I know you're looking at the PS3, but this may help you judge what type of games to get for it.

I bought our Wii when my daughter was 5 and my son was 3. She's not really a gamer, but over the past year, he's turned into one (he'll turn 6 in December). From what I have seen with him, he does really well with car games where they have a steering wheel, the Mario/Sonic type games where you run and jump in a straight line and the shooting games where you put the remote in one of the little fake guns. If it's a puzzle game where they have to do 2 or 3 things in order to make some larger thing work, it tends to go over his head (I don't think most 5 year olds have that much cognitive reasoning yet). So I try to get games that are fairly simple and linear in their flow.

I thought they would do better with the Guitar Hero type games, but so far, they haven't gotten the hang of the guitars. I don't remember if it's Guitar Hero or Rock Band, but one of them has a beginner level where all you have to do is strum the guitar. That turns it into a single hand game and they seem to do a little better with that.

He also has a DS and plays similar type games on it.
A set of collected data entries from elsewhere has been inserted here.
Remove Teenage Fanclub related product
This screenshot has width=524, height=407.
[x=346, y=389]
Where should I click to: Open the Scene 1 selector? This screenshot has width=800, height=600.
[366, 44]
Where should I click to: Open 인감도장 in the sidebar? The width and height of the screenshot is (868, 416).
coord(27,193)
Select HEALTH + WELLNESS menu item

We got him the DS about 9 months ago and I really don't know if the DS has made him better at the Wii or if the Wii made him better at the DS, or if he just got more coordinated and got better at both. The downside to the DS is the game cartridges are tiny and they keep losing the stupid things.


----------



## Getteau (Dec 20, 2007)

The Merg said:


> $20?!?
> 
> http://www.monoprice.com/products/p...=10830&cs_id=1083007&p_id=6499&seq=1&format=2
> 
> - Merg





neomaine said:


> Yowza! Came down in price over the years... even better! Thanks for the link.


+1 on the Yowza!! At $4, that's an instant impulse buy.


----------